======== RECORDS FOR THE EXERCISE ========

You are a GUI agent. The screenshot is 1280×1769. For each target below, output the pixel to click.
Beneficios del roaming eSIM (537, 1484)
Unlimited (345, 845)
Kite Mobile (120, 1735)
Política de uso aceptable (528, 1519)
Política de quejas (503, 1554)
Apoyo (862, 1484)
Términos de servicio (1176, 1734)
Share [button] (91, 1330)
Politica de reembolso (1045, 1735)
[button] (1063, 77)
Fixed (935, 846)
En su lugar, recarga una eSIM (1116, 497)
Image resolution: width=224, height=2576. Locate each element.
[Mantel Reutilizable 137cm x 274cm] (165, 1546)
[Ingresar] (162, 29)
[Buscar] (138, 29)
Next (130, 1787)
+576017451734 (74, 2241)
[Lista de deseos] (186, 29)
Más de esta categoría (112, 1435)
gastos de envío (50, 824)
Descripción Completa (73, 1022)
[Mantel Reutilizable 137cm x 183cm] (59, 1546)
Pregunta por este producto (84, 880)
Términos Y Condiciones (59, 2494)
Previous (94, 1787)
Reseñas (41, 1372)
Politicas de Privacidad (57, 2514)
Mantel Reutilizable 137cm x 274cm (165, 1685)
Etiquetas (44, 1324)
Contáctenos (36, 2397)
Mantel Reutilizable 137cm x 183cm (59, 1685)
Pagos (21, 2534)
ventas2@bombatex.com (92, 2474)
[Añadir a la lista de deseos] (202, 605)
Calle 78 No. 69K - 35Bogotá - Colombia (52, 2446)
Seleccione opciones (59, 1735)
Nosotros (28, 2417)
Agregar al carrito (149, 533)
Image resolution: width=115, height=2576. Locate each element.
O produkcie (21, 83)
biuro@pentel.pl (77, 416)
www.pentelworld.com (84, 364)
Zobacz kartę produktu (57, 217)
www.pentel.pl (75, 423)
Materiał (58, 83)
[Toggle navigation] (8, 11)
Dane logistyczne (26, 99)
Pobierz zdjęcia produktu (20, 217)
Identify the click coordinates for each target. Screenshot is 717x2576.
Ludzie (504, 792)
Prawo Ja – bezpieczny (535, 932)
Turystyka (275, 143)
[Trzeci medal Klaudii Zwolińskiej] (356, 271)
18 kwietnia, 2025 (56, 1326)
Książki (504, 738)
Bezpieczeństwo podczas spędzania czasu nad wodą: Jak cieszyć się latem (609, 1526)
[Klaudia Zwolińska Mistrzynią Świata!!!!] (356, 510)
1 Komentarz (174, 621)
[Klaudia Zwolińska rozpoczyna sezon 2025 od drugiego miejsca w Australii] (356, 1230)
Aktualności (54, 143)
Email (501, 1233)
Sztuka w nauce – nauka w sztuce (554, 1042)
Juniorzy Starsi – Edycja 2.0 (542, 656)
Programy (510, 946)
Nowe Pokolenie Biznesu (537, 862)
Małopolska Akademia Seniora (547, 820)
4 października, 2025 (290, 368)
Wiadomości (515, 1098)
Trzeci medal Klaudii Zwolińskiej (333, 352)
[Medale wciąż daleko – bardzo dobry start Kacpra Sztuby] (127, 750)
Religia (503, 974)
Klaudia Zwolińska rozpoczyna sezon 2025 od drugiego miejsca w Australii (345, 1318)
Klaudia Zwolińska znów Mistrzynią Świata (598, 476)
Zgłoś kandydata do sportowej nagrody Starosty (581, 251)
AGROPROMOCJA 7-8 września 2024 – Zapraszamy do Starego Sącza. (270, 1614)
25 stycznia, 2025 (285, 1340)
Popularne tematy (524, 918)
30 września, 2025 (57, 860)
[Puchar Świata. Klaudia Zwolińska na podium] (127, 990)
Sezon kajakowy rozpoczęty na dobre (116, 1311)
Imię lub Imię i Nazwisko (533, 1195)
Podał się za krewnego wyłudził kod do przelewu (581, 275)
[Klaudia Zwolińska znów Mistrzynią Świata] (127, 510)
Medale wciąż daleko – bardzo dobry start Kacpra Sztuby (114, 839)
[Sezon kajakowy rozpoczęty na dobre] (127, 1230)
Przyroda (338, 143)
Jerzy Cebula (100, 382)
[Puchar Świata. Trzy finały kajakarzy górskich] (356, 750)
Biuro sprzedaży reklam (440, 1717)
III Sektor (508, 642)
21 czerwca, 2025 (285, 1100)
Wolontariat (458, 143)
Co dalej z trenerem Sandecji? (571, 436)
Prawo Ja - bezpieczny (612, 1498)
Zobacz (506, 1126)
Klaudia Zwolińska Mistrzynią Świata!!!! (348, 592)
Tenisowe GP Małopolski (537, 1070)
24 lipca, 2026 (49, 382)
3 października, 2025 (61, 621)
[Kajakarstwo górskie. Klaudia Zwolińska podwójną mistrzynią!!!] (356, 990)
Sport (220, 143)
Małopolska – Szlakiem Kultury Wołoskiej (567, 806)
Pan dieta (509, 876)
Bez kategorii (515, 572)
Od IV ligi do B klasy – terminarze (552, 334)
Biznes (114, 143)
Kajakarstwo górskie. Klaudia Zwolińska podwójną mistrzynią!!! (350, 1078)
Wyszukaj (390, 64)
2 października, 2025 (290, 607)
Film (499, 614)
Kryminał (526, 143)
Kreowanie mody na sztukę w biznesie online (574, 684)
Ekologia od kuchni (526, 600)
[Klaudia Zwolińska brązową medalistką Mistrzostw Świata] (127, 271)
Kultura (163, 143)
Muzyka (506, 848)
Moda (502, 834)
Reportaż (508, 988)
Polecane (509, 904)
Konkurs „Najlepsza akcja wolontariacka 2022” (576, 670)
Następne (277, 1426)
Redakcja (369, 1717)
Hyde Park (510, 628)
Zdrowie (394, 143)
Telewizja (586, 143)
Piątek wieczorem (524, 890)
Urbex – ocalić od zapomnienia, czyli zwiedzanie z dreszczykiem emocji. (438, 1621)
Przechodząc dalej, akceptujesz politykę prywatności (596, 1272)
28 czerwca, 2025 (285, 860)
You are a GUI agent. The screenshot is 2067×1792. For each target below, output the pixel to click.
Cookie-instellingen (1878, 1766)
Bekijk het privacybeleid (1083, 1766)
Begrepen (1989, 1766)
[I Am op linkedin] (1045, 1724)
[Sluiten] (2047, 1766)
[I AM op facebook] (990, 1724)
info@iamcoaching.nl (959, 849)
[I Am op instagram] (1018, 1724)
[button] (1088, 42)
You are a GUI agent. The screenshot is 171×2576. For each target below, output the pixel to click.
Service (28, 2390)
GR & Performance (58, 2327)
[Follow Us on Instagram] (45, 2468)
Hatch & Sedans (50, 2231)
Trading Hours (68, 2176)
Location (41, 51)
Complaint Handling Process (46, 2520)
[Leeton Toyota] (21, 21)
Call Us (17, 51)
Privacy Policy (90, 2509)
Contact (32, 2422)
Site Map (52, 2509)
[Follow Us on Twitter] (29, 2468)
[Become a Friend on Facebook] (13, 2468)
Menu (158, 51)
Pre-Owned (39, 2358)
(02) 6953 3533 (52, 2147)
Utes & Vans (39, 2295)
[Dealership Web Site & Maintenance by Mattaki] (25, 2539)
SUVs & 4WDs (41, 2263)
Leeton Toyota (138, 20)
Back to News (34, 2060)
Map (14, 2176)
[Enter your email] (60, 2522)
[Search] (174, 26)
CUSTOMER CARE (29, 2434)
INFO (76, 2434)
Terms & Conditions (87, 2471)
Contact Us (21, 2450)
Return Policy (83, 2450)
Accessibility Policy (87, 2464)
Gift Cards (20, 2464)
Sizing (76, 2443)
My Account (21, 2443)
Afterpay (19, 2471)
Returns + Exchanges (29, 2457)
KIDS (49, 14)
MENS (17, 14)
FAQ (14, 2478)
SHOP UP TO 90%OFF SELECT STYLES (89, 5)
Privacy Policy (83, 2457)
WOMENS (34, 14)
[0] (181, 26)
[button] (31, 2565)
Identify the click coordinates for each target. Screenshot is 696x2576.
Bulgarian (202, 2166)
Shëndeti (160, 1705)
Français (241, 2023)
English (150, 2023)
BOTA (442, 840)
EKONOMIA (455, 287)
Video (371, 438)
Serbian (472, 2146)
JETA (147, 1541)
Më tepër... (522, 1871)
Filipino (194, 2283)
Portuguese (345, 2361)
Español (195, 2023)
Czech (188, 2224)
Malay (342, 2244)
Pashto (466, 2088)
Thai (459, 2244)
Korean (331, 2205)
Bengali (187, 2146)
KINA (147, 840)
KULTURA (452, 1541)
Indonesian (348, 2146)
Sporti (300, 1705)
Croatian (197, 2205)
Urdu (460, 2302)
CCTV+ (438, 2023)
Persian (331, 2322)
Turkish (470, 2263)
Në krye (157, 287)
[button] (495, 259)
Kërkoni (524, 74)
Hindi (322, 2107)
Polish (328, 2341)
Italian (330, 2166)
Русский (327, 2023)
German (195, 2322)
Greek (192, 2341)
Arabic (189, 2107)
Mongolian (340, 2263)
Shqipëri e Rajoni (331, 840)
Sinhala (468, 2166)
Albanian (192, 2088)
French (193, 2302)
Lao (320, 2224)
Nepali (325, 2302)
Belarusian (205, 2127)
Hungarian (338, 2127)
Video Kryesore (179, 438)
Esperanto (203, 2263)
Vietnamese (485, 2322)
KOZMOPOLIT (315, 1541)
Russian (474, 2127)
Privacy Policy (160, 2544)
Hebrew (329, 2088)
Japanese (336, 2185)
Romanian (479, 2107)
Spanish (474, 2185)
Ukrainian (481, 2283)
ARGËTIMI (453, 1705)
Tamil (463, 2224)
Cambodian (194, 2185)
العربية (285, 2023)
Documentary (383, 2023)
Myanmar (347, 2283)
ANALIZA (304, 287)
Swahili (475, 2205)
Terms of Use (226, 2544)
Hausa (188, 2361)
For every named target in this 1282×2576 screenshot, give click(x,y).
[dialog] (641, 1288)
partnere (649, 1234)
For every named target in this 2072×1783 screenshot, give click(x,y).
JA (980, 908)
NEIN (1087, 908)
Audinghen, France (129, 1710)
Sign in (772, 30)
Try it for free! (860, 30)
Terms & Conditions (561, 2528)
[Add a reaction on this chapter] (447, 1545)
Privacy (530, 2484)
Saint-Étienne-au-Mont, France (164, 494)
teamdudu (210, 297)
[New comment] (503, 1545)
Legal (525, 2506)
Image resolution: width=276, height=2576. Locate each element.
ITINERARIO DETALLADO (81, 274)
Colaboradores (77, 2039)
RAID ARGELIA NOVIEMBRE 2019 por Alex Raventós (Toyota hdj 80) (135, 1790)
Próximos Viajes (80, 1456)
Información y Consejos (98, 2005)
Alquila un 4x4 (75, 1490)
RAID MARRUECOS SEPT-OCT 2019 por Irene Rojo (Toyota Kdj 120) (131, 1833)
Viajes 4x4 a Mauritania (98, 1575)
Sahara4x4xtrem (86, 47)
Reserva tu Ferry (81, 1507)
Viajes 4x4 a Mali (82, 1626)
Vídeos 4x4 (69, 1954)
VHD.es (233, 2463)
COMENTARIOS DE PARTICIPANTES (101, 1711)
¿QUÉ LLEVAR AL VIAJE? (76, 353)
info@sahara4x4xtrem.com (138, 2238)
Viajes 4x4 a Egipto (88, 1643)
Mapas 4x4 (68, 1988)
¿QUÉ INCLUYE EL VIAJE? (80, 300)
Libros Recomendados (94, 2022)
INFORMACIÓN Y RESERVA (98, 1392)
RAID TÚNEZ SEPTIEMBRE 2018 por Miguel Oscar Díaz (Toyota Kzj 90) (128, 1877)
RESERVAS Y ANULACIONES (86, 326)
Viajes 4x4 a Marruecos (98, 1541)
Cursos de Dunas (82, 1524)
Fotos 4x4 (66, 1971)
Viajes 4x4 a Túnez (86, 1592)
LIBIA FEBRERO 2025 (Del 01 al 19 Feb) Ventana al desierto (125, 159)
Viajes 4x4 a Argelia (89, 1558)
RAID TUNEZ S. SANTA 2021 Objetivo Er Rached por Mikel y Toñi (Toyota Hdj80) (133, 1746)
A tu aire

========

Working from the records above, write out verbatim only the lines from the line containing "[button] (1063, 77)" through the line containing "Religia (503, 974)".

ANSWER TO THE PROBLEM:
[button] (1063, 77)
Fixed (935, 846)
En su lugar, recarga una eSIM (1116, 497)
Image resolution: width=224, height=2576. Locate each element.
[Mantel Reutilizable 137cm x 274cm] (165, 1546)
[Ingresar] (162, 29)
[Buscar] (138, 29)
Next (130, 1787)
+576017451734 (74, 2241)
[Lista de deseos] (186, 29)
Más de esta categoría (112, 1435)
gastos de envío (50, 824)
Descripción Completa (73, 1022)
[Mantel Reutilizable 137cm x 183cm] (59, 1546)
Pregunta por este producto (84, 880)
Términos Y Condiciones (59, 2494)
Previous (94, 1787)
Reseñas (41, 1372)
Politicas de Privacidad (57, 2514)
Mantel Reutilizable 137cm x 274cm (165, 1685)
Etiquetas (44, 1324)
Contáctenos (36, 2397)
Mantel Reutilizable 137cm x 183cm (59, 1685)
Pagos (21, 2534)
ventas2@bombatex.com (92, 2474)
[Añadir a la lista de deseos] (202, 605)
Calle 78 No. 69K - 35Bogotá - Colombia (52, 2446)
Seleccione opciones (59, 1735)
Nosotros (28, 2417)
Agregar al carrito (149, 533)
Image resolution: width=115, height=2576. Locate each element.
O produkcie (21, 83)
biuro@pentel.pl (77, 416)
www.pentelworld.com (84, 364)
Zobacz kartę produktu (57, 217)
www.pentel.pl (75, 423)
Materiał (58, 83)
[Toggle navigation] (8, 11)
Dane logistyczne (26, 99)
Pobierz zdjęcia produktu (20, 217)
Identify the click coordinates for each target. Screenshot is 717x2576.
Ludzie (504, 792)
Prawo Ja – bezpieczny (535, 932)
Turystyka (275, 143)
[Trzeci medal Klaudii Zwolińskiej] (356, 271)
18 kwietnia, 2025 (56, 1326)
Książki (504, 738)
Bezpieczeństwo podczas spędzania czasu nad wodą: Jak cieszyć się latem (609, 1526)
[Klaudia Zwolińska Mistrzynią Świata!!!!] (356, 510)
1 Komentarz (174, 621)
[Klaudia Zwolińska rozpoczyna sezon 2025 od drugiego miejsca w Australii] (356, 1230)
Aktualności (54, 143)
Email (501, 1233)
Sztuka w nauce – nauka w sztuce (554, 1042)
Juniorzy Starsi – Edycja 2.0 (542, 656)
Programy (510, 946)
Nowe Pokolenie Biznesu (537, 862)
Małopolska Akademia Seniora (547, 820)
4 października, 2025 (290, 368)
Wiadomości (515, 1098)
Trzeci medal Klaudii Zwolińskiej (333, 352)
[Medale wciąż daleko – bardzo dobry start Kacpra Sztuby] (127, 750)
Religia (503, 974)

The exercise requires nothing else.